GIVEN PROBLEM: In the mailing list message below about allocating thread stacks, reproduce word for word the text from "On Thu, Jul 28, 2016 at 08:07:51AM" to "a new process.".

Re: [RFC] can we use vmalloc to alloc thread stack if compaction failed

From: Joonsoo Kim
Date: Thu Jul 28 2016 - 22:57:14 EST


On Thu, Jul 28, 2016 at 08:07:51AM -0700, Andy Lutomirski wrote:
> On Thu, Jul 28, 2016 at 3:51 AM, Xishi Qiu <qiuxishi@xxxxxxxxxx> wrote:
> > On 2016/7/28 17:43, Michal Hocko wrote:
> >
> >> On Thu 28-07-16 16:45:06, Xishi Qiu wrote:
> >>> On 2016/7/28 15:58, Michal Hocko wrote:
> >>>
> >>>> On Thu 28-07-16 15:41:53, Xishi Qiu wrote:
> >>>>> On 2016/7/28 15:20, Michal Hocko wrote:
> >>>>>
> >>>>>> On Thu 28-07-16 15:08:26, Xishi Qiu wrote:
> >>>>>>> Usually THREAD_SIZE_ORDER is 2, it means we need to alloc 16kb continuous
> >>>>>>> physical memory during fork a new process.
> >>>>>>>
> >>>>>>> If the system's memory is very small, especially the smart phone, maybe there
> >>>>>>> is only 1G memory. So the free memory is very small and compaction is not
> >>>>>>> always success in slowpath(__alloc_pages_slowpath), then alloc thread stack
> >>>>>>> may be failed for memory fragment.
> >>>>>>
> >>>>>> Well, with the current implementation of the page allocator those
> >>>>>> requests will not fail in most cases. The oom killer would be invoked in
> >>>>>> order to free up some memory.

DATASET ENTRIES:

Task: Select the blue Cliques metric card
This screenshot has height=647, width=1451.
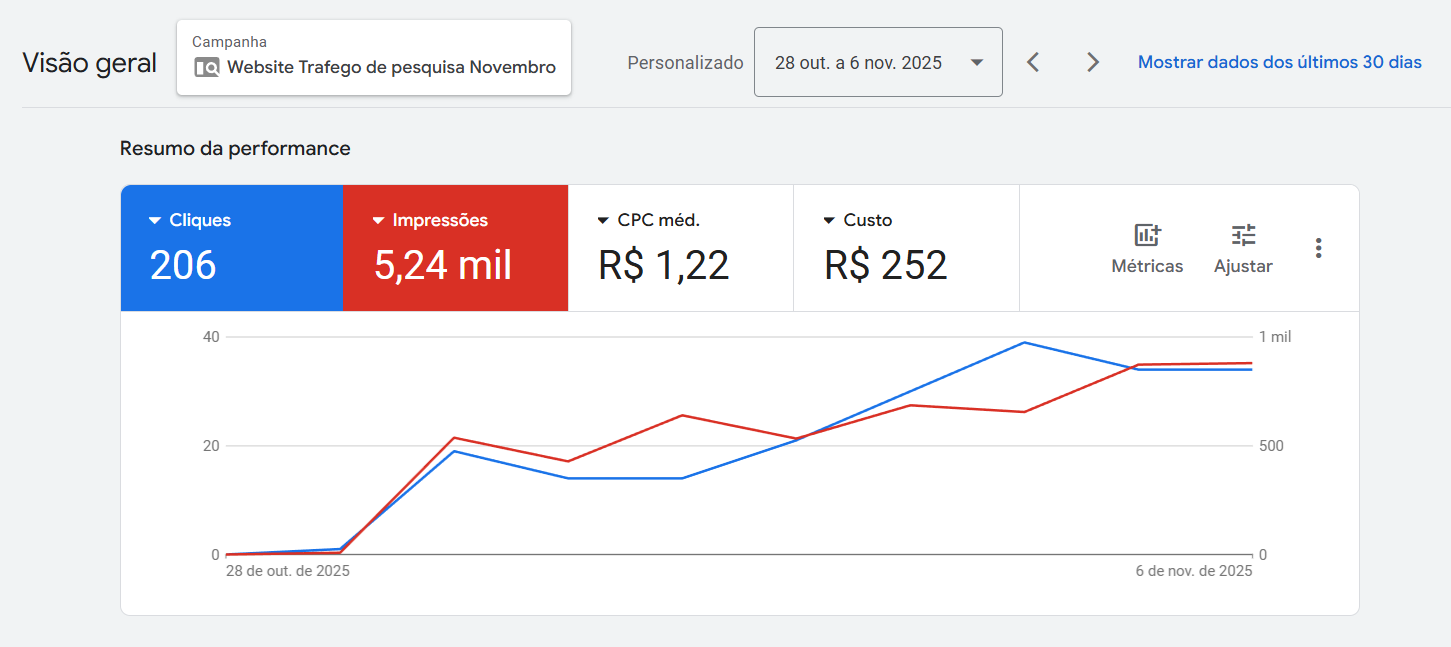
* * *
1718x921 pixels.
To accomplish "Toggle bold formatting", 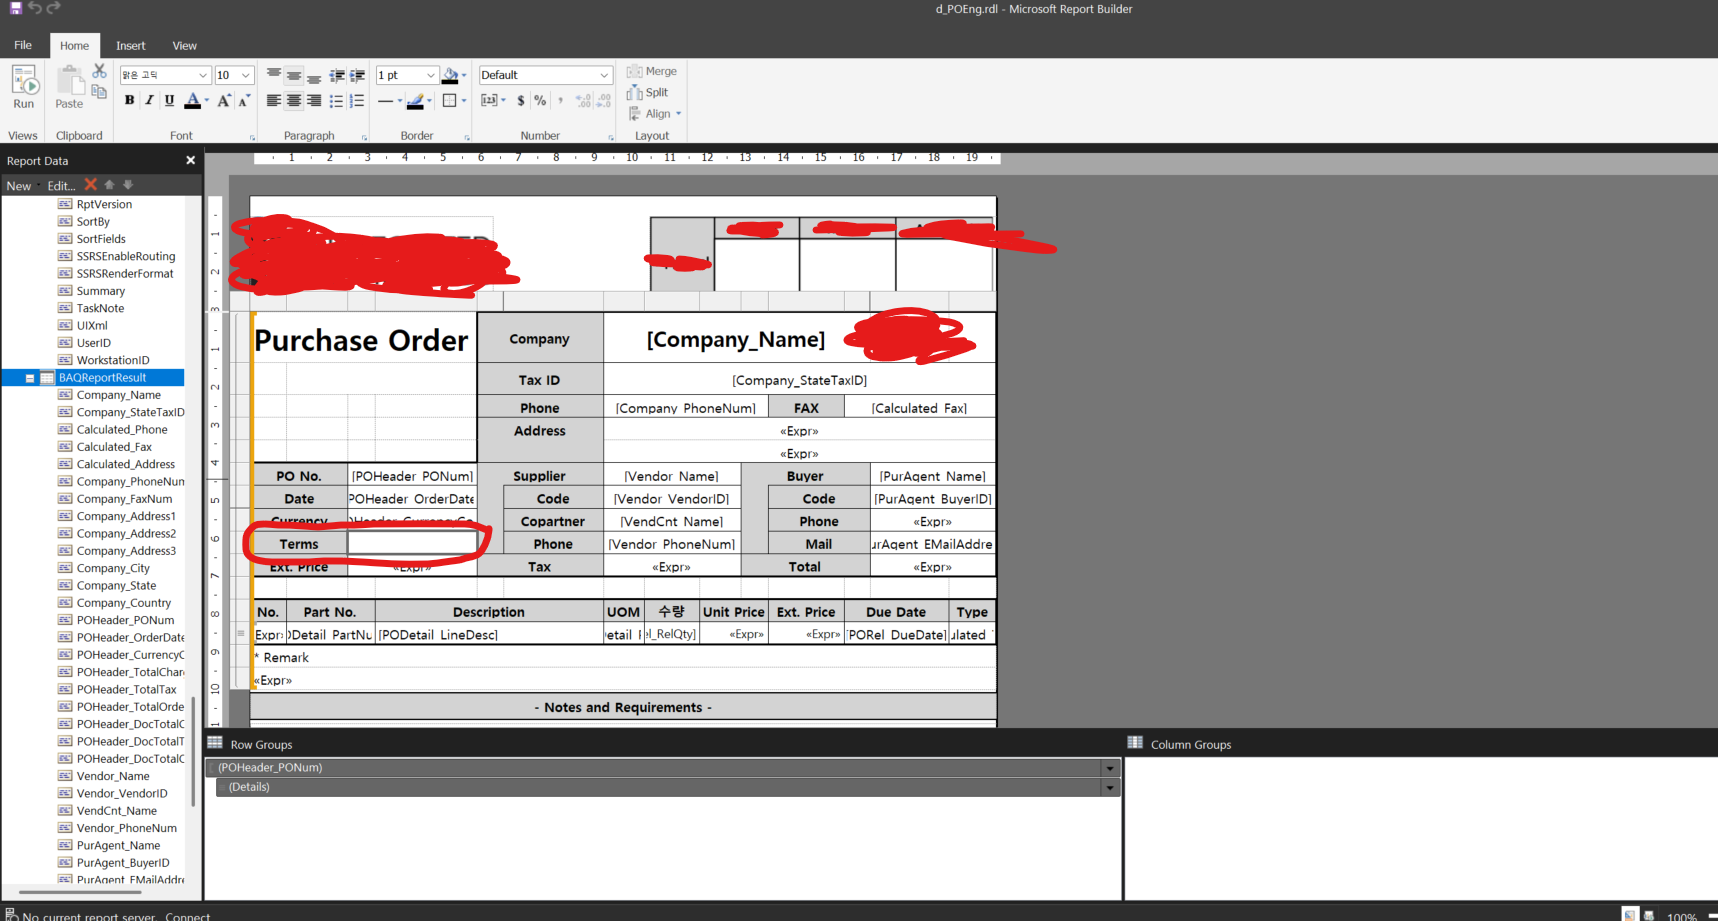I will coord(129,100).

WRITTEN SOLUTION:
On Thu, Jul 28, 2016 at 08:07:51AM -0700, Andy Lutomirski wrote:
> On Thu, Jul 28, 2016 at 3:51 AM, Xishi Qiu <qiuxishi@xxxxxxxxxx> wrote:
> > On 2016/7/28 17:43, Michal Hocko wrote:
> >
> >> On Thu 28-07-16 16:45:06, Xishi Qiu wrote:
> >>> On 2016/7/28 15:58, Michal Hocko wrote:
> >>>
> >>>> On Thu 28-07-16 15:41:53, Xishi Qiu wrote:
> >>>>> On 2016/7/28 15:20, Michal Hocko wrote:
> >>>>>
> >>>>>> On Thu 28-07-16 15:08:26, Xishi Qiu wrote:
> >>>>>>> Usually THREAD_SIZE_ORDER is 2, it means we need to alloc 16kb continuous
> >>>>>>> physical memory during fork a new process.